Last week, a great man and Mason was laid to rest. I perform Masonic burial services in my area, as there are few of us who know the service these days in my neck of the woods. It is a great honor to do so, but funerals are never easy, and I always find myself solemnly reflecting upon Death. As Masons, we are confronted with symbols reminding us of the universal dominion of Death, and in the funeral service that I preform we are encouraged to “anticipate our approaching fate and be more strongly cemented in the ties of union and friendship; that, during the short space allotted to our present existence, we may wisely and usefully employ our time, and in the reciprocal intercourse of kind and friendly acts, mutually promote the welfare and happiness of each other.”
Many fear what happens to us after we pass through the final veil of darkness; however, I do not feel there is much to fear in Death itself. Many of the world’s major religions have some promise of an afterlife, and this provides comfort and hope for many people. I had a conversation recently, however, with someone who is secular and expressively afraid of what happens after death. Without a belief in an afterlife, one may feel fear of the unknown, or perhaps nihilistic. For those who do not believe in an afterlife, I have this to say: regardless of if you do not subscribe to the belief in an afterlife, we never truly die. We are all made of matter, and that matter existed long before we did. You may have heard “we are all made of stardust,” and this is true. Every natural element was once part of a star that exploded and sent that cosmic dust into the universe. For eons those particles have been recombining and transforming. Everything you eat and drink was once something else, and you, also, will one day provide life for another organism. In this sense, we never die – we only change forms. To me, this is a universal truth that transcends spirituality and secularism, and it is a beautiful cycle if you look at through the right set of eyes. Therefore, there is no reason to fear Death, but instead, be motivated to make the most of life. Like our ancient Grand Master, we may meet an untimely fate, but in the meantime, we can use our time here wisely, to help others.

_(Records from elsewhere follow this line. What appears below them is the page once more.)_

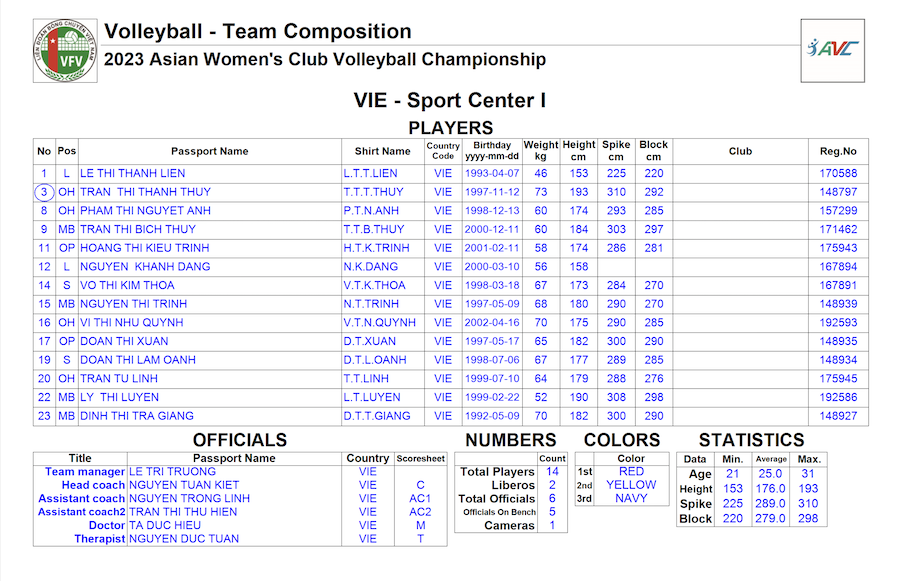The image size is (900, 581).
Task: Click the Total Players count 14
Action: 552,471
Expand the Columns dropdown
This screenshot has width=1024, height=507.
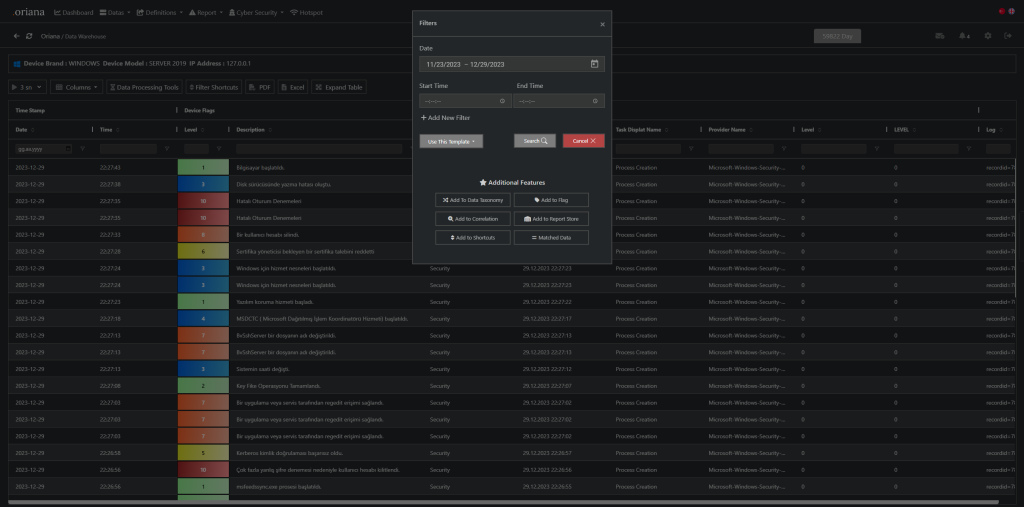point(76,87)
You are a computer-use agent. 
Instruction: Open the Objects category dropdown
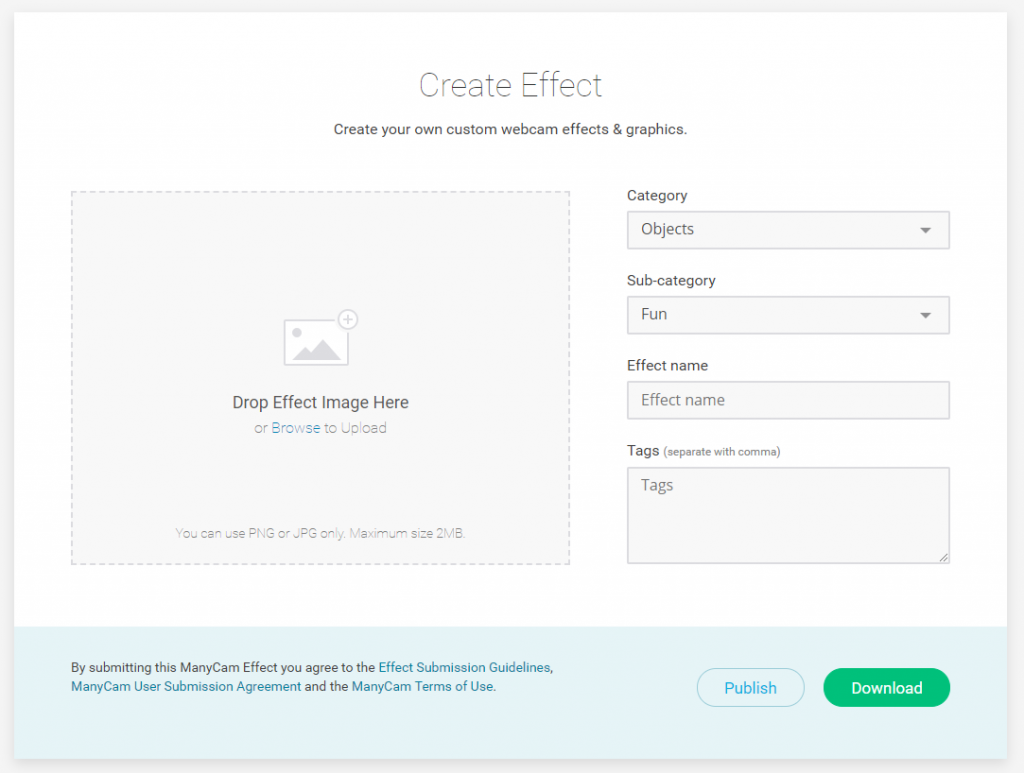[x=787, y=230]
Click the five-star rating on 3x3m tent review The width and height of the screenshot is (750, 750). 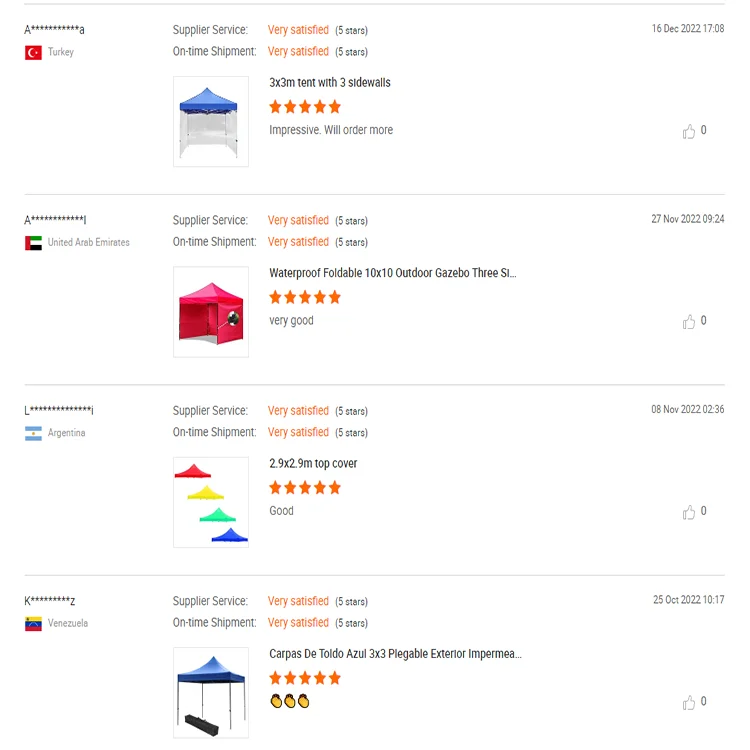305,107
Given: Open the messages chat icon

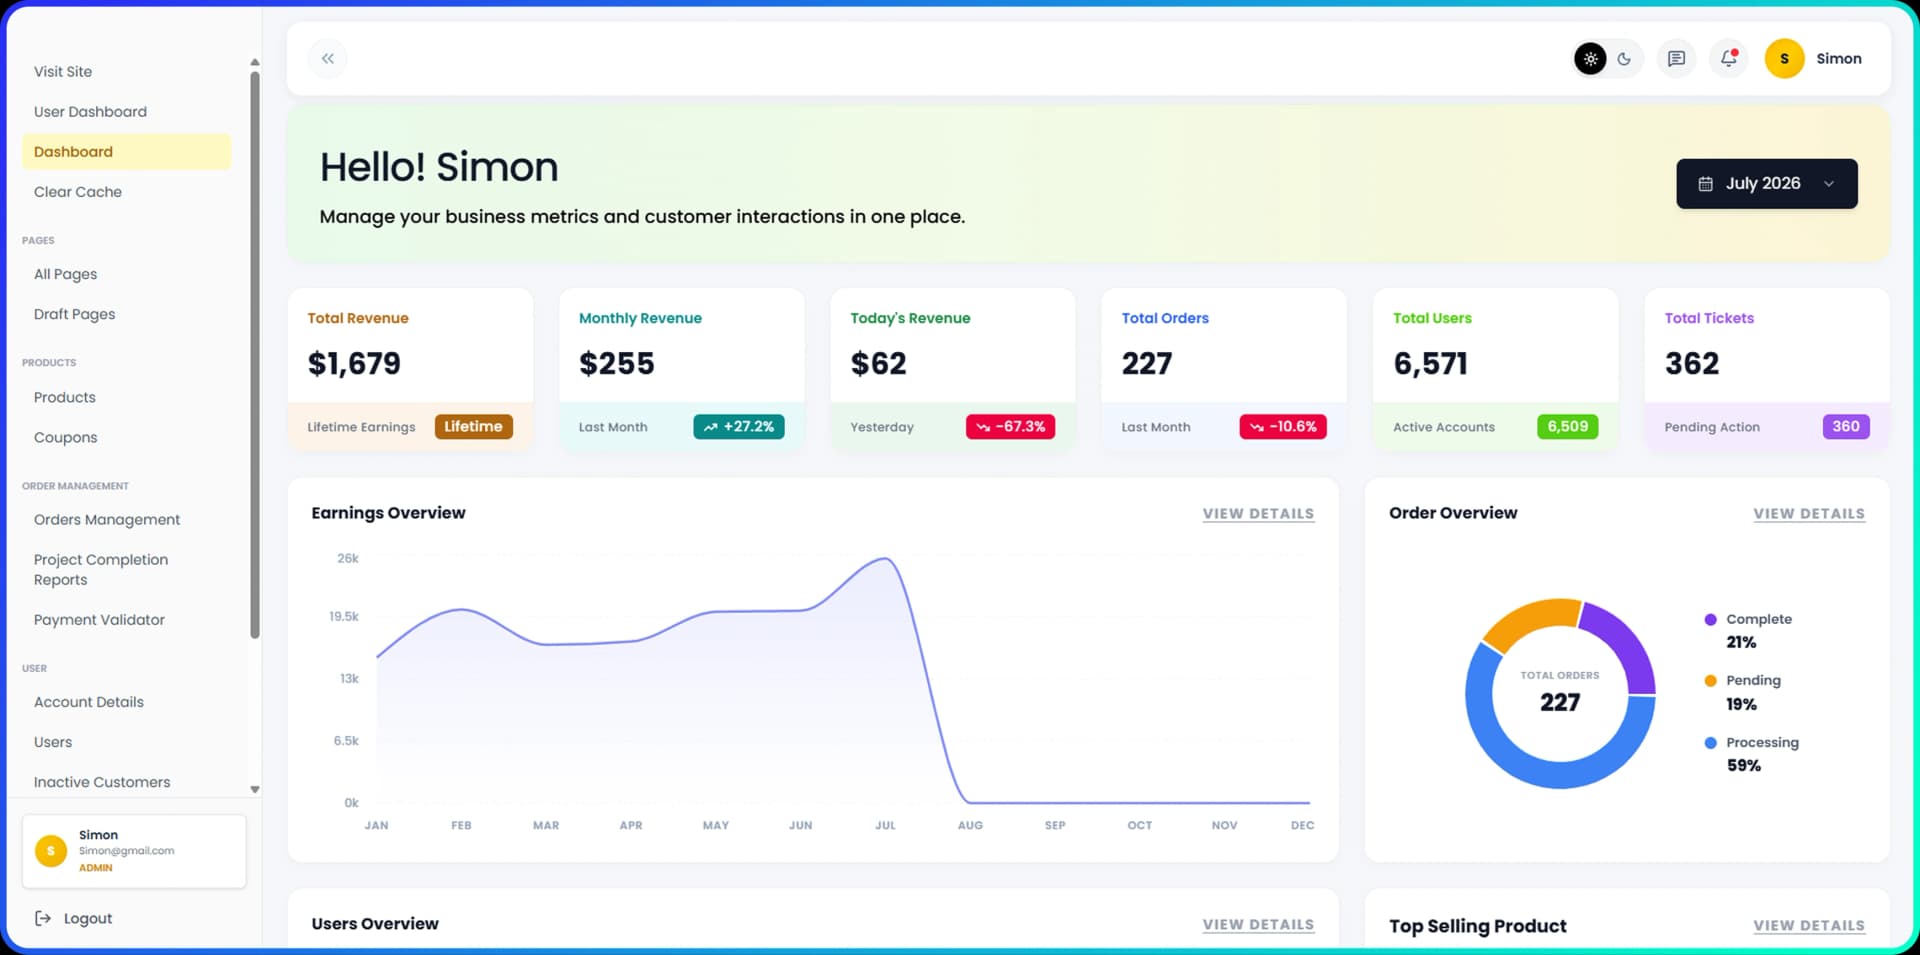Looking at the screenshot, I should [x=1676, y=59].
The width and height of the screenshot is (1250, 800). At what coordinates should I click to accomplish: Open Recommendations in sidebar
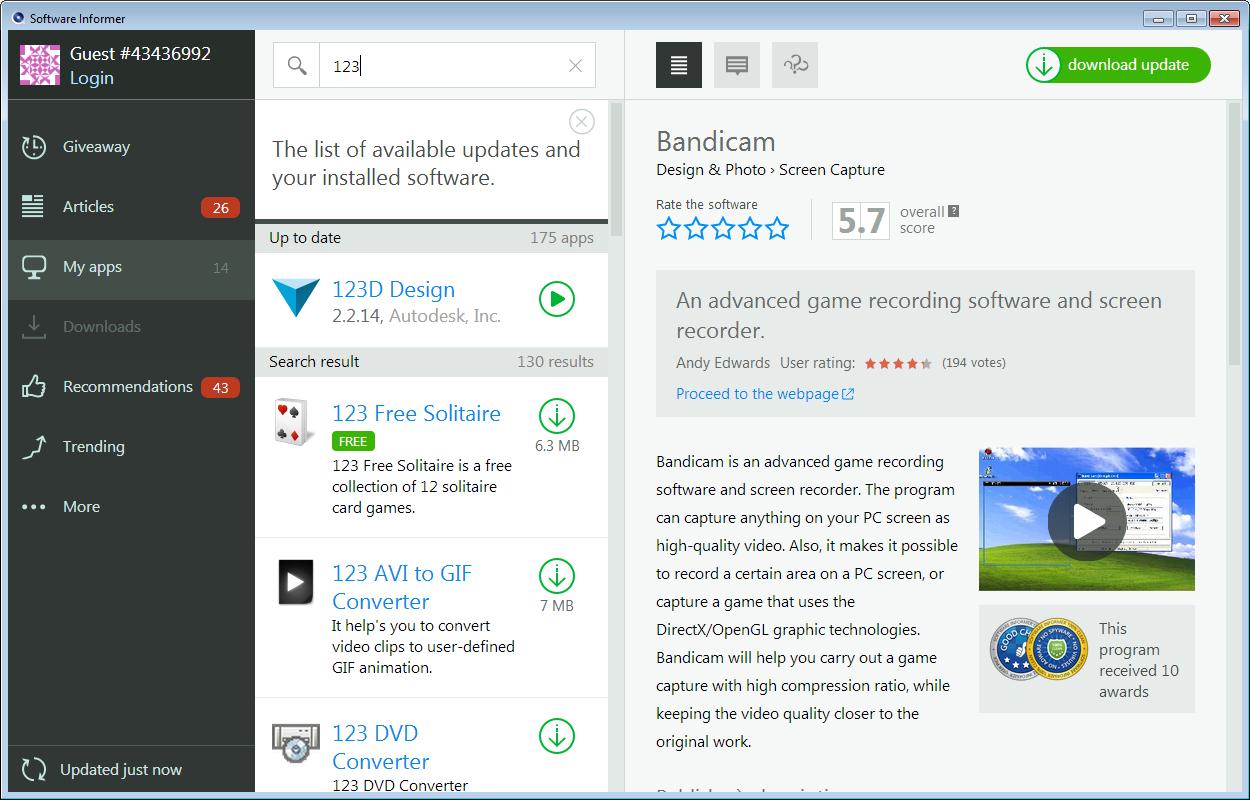pyautogui.click(x=127, y=387)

I will leave you with a few quotes that merit reflection:
"Watch the stars in their courses as though you were accompanying them on their way, and reflect perpetually on how the elements are constantly changing from one to another; for the thought of these things purifies us from the defilement of our earthly existence."
“Faith, Hope and Charity. The greatest of these is CHARITY: for our faith may be lost in sight; hope ends in fruition; but charity extends beyond the grave, through the boundless realms of eternity.”